Mobiliar: Wohnen und KMU-Dienstleistungen

«Unter Digitalisierung verstehen wir nicht nur neue Angebote», sagt Mobiliar-Sprecherin Leilah Ruppen. Die technischen Möglichkeiten und die neuen digitalen Hilfsmittel würden das Verhalten der Kundinnen und Kunden verändern. «Um dem gerecht zu werden, investieren wir in den kommenden fünf Jahren eine Milliarde Franken in die Digitalisierung und die digitale Transformation.» Aus Kundensicht würden die Grenzen zwischen On- und Offline abgebaut.
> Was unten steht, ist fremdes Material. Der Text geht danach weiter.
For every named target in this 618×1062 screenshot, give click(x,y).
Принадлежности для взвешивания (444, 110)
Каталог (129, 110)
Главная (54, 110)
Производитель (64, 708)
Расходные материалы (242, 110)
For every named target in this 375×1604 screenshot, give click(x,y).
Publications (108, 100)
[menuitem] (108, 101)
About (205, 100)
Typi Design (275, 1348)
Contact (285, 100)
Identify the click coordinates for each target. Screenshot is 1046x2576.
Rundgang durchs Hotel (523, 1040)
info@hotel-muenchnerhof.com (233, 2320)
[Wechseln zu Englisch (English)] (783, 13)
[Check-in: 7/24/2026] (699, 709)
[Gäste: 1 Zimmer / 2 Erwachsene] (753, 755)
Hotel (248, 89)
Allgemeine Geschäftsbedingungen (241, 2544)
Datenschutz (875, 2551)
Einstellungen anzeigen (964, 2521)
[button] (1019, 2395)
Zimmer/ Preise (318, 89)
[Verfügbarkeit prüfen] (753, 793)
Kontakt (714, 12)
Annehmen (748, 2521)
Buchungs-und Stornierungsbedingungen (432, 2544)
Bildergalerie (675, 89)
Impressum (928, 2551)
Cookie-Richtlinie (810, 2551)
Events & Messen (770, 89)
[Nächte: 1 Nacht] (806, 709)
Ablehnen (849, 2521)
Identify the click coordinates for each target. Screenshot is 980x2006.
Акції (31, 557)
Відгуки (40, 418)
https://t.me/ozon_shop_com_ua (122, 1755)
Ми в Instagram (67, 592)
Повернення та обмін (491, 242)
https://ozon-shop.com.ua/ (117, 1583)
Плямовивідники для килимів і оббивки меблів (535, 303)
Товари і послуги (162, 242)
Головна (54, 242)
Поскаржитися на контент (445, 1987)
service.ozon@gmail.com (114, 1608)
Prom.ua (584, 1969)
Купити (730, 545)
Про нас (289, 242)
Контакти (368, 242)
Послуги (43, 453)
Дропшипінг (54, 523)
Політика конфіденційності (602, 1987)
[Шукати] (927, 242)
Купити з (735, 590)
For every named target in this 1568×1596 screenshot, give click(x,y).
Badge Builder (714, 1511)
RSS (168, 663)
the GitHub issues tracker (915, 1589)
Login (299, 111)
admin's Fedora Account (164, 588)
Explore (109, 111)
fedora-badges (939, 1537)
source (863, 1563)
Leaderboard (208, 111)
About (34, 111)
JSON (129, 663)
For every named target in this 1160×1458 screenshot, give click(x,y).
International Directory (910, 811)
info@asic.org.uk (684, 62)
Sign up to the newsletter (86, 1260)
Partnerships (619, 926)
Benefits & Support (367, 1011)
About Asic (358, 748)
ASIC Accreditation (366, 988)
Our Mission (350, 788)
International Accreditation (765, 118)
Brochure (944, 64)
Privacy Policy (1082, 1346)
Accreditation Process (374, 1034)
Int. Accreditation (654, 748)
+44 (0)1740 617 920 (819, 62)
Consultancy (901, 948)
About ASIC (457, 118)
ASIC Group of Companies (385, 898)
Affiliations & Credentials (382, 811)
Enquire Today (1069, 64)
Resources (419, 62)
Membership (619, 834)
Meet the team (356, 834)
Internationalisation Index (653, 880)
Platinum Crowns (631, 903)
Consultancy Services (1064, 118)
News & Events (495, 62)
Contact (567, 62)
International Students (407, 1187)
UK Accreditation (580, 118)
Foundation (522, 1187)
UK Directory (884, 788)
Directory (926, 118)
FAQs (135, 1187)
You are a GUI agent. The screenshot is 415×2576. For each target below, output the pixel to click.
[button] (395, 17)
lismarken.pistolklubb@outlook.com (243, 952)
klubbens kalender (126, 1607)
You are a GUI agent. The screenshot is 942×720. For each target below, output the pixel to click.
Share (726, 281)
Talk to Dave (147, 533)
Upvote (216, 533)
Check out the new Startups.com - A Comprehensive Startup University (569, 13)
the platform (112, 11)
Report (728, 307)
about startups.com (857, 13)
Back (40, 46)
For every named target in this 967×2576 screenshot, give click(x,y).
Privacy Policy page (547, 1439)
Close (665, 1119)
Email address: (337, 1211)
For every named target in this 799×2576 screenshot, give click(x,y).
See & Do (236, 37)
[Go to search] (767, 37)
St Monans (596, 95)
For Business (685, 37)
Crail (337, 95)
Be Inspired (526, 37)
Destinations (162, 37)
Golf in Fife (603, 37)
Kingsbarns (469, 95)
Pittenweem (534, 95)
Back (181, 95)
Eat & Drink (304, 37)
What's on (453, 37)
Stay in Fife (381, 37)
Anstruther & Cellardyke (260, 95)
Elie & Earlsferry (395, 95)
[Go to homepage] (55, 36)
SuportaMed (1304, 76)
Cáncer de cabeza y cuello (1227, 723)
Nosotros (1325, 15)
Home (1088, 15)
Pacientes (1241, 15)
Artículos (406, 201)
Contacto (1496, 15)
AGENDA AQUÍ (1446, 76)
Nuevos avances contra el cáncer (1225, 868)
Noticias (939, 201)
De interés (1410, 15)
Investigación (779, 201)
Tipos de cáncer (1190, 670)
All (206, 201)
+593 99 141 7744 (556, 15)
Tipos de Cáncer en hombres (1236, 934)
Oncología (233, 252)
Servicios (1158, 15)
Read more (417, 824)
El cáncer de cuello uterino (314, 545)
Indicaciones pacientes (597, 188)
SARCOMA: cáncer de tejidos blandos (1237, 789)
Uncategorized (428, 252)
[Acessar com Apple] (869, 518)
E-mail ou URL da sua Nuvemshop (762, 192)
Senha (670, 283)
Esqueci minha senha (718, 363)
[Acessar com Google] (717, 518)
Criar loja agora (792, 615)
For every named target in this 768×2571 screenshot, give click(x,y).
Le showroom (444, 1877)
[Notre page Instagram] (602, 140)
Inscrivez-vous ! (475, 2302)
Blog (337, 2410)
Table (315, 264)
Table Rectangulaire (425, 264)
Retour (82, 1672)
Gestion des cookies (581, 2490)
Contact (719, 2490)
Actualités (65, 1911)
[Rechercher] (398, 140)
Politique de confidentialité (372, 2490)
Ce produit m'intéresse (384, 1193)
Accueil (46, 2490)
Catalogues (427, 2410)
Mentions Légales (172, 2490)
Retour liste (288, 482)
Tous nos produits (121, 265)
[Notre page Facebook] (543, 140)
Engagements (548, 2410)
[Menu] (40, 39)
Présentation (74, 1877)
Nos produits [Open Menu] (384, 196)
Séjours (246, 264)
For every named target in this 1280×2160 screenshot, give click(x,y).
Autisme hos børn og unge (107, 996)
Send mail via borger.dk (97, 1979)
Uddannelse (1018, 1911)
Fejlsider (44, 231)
Das jüngste Produkt aus der Fabrik ist die telematikbasierte Autoversicherung «CleverDrive». Hinsichtlich den digitalen Ökosystemen konzentriere man sich auf die Themen Wohnen und «Dienstleistungen für KMU». «Wir betrachten die Ökosysteme aber nicht als eine rein digitale Angelegenheit. Wir sehen sie als Chance, die On- und Offline-Welten noch stärker miteinander zu verbinden», so Ruppen. Einfache Produkte würden vermehrt per Knopfdruck online abgeschlossen. «CleverDrive war erst der Anfang: Wir wollen neue Technologien vermehrt nutzen, um bestehende Produkte einfacher zu machen und neue Angebote zu kreieren.»

Zu interaktiven Kommunikationsformen, beispielsweise über Alexa von Amazon, mag man sich bei der Mobiliar nicht äussern. «Wir wollen unseren Kundinnen und Kunden auch in einer zunehmend digitaleren Welt den bestmöglichen Service bieten», heisst es zu Strategie für die Agenturen. «Wir investieren sehr viel ins digitale Kundenerlebnis – die lokalen Entscheidungs- und Handlungskompetenzen bleiben aber bei den Generalagenturen.»